Another tool that the executive branch developed in order to further its policy goals, according to de Sa e Silva, was allocating cabinet positions to different parties. While this tactic allows leaders to “advance good public policies in the expectation they’ve been recognized to do so by the electorate,” de Sa e Silva said, it also enables them to “participate in a number of corruption schemes to generate funds for the next election.”

In some ways, de Sa e Silva suggested, Operation Car Wash represents “liberal democracy at its best.” The investigation has relied on “a strong and independent legal profession with a judge who can bring those who have power to account, “an active and vigilant civil society,” and “mechanisms for accountability and implementing rule of law.”

Operation Car Wash, de Sa e Silva said, played a role in former President Luiz Inácio Lula da Silva’s impeachment in 2016. He argued that recorded phone conversations released by Judge Sérgio Moro, who was overseeing the case, “accelerated the impeachment process” by providing evidence that Lula had accepted bribes from Petrobras that helped his political party and presidential campaign. While the public initially lauded the exposure of corruption, the impeachment process became highly controversial after it led to Lula’s imprisonment and exclusion from the 2018 presidential race, de Sa e Silva said.

With Lula out of the race, far-right Jair Bolsonaro was elected President of Brazil. In November 2018, Bolsonaro appointed Judge Moro as Justice minister in his cabinet. This decision, de Sa e Silva explained, was highly controversial given that Moro had convicted Lula, Bolsonaro's primary political rival in the election.

In July, The Intercept Brazil revealed communications between Judge Moro and Operation Car Wash prosecutors that confirmed suspicions, de Sa e Silva said, of their illegal conspiracy to bring the Workers’ Party under Lula to a halt. De Sa e Silva cited this scandal as having solidified the press and public’s concern over the methods used to eliminate corruption. “[Operation Car Wash] is more complicated [than people first realized]. It is not a triumph of rule of law,” de Sa e Silva explained.

In his current work, de Sa e Silva said, he is analyzing the course of events from an “empirical angle” by “listening to people’s discourse about corruption, rule of law, and justice in Brazil.” He highlighted that part of the strategy of Operation Car Wash was to garner “extensive publicity” in order to increase “public support” for the case. The federal prosecutor went as far as to make a website for the case “so people can see with their own eyes the evidence and charges.”
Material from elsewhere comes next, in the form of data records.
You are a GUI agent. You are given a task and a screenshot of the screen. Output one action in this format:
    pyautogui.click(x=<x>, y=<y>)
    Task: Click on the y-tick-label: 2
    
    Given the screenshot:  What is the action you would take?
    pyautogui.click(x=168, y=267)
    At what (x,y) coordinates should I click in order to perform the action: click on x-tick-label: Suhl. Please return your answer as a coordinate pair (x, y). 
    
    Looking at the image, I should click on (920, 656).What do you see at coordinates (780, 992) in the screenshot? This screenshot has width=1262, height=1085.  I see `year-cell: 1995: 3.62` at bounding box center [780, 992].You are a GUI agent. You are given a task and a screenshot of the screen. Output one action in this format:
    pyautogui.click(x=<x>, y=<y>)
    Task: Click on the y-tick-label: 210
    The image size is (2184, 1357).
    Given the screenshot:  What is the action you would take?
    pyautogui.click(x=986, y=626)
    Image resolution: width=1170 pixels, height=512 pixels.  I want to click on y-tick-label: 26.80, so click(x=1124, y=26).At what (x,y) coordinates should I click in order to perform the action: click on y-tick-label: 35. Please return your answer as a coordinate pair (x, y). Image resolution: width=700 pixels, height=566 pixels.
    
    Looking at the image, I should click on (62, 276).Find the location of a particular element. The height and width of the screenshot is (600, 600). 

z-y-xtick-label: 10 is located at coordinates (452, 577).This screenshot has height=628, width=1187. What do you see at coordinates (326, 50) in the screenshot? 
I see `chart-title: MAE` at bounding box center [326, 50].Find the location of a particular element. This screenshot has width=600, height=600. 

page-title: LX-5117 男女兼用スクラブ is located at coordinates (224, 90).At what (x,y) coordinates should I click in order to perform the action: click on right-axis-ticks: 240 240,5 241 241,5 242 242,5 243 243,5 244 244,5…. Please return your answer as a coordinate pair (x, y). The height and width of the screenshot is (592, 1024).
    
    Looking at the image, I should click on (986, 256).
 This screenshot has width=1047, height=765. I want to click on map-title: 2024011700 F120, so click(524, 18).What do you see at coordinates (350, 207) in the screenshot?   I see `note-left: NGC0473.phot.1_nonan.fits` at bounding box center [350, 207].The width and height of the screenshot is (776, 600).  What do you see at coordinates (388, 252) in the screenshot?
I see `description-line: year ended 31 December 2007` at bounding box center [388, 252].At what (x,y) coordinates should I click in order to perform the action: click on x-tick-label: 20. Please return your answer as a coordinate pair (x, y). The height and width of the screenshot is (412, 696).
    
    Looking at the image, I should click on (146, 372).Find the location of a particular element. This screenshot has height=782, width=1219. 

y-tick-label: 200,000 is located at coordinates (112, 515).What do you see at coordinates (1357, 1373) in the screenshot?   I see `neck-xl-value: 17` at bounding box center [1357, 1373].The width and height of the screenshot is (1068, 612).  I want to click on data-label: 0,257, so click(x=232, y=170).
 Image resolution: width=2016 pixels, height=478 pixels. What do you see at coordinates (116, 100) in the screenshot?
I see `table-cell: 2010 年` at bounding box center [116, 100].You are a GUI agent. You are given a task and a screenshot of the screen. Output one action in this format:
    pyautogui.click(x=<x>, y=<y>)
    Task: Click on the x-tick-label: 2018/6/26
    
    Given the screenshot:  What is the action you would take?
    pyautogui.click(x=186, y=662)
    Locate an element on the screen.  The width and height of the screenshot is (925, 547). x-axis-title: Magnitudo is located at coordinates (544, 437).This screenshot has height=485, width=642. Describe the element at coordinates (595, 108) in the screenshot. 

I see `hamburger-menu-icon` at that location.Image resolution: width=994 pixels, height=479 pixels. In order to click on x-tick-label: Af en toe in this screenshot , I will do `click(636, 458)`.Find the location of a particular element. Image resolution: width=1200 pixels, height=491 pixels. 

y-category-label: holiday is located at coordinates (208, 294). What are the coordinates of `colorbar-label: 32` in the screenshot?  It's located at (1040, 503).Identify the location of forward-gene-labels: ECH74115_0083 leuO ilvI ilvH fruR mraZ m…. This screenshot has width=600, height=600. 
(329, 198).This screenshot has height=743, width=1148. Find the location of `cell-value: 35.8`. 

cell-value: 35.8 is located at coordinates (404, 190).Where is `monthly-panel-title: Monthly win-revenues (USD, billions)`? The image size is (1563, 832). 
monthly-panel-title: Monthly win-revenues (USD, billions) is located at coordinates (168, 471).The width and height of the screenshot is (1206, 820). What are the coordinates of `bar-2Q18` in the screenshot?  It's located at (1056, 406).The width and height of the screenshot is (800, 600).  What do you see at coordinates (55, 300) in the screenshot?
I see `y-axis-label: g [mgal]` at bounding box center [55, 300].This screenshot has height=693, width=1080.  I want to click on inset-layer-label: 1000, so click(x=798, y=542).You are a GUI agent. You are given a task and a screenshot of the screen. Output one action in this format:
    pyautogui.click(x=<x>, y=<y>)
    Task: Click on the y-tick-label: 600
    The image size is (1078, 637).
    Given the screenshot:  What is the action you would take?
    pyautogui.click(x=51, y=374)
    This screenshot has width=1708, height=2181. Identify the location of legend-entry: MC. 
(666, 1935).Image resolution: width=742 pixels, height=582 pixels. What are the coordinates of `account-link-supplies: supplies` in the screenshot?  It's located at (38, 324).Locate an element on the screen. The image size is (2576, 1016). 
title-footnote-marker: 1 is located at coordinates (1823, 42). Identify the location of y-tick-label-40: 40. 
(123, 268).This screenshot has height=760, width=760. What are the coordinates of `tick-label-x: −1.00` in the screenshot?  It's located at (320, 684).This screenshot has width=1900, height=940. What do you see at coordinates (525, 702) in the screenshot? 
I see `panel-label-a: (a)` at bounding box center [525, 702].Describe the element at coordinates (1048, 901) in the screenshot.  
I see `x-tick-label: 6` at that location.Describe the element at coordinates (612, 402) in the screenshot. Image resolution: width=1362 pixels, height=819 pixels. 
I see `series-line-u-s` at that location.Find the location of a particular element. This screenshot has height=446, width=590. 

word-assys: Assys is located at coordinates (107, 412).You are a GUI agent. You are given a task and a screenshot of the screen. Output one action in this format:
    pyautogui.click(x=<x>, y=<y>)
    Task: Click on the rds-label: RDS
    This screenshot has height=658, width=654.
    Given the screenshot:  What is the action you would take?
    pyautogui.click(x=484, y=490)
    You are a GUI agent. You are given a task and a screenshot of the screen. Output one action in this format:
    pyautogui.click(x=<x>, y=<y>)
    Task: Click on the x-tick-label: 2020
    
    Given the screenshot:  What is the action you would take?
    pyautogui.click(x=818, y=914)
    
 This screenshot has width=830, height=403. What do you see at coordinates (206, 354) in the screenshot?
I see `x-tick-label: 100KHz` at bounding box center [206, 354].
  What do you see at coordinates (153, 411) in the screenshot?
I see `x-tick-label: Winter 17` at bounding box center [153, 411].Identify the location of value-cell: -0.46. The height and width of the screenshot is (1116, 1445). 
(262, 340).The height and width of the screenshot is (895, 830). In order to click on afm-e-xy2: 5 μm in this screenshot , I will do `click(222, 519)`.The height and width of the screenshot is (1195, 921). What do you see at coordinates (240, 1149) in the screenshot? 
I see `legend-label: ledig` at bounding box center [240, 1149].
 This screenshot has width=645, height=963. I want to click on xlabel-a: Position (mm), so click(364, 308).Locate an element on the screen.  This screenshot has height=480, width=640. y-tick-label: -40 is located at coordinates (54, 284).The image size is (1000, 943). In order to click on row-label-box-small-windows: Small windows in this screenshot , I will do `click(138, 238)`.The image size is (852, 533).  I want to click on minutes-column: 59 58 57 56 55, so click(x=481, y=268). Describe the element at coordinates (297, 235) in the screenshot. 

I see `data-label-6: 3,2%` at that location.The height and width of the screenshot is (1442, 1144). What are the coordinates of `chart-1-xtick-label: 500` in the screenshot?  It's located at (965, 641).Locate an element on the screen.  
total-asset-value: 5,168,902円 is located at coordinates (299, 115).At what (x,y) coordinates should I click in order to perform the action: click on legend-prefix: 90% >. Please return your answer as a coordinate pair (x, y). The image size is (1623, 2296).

De Sa e Silva argued that the increased publicity for the Operation Car Wash case created a public conversation about corruption on social media that elevated people’s “legal consciousness.” In his research, de Sa e Silva wanted “to analyze how this [case] resonated in the public eye.” Over the last two years, he has compiled more than 220,000 Facebook posts about the Car Wash case into a spreadsheet. Analyzing these comments, he observed “how a conversation about corruption can be turned into a platform on which extremist ideas on the right can form.” He cited various Facebook posts that referred to Judge Moro as a “hero saving us from criminals” or as a religious figure.

De Sa e Silva said there are key “take-aways for human rights conversations.” He said one such takeaway is “the power and the limits of legalistic processes.” Presenting images of Judge Moro giving a commencement speech at the University of Notre Dame, de Sa e Silva said that legal idealism has historically been lauded in the West. According to de Sa e Silva, there is also a “long history of the U.S. exporting the rule of law to other countries.”

He questioned whether Brazilians truly share as great of a concern with “injustice and rule of law” or whether there is a “level of authoritarianism that can easily get entangled with [legalistic] processes and change their course in a way that is unintended or undesirable.” A campaign, he noted, is often started “to punish a person who has violated human rights”; he expressed skepticism that a “vibrant democracy” will always flourish afterward.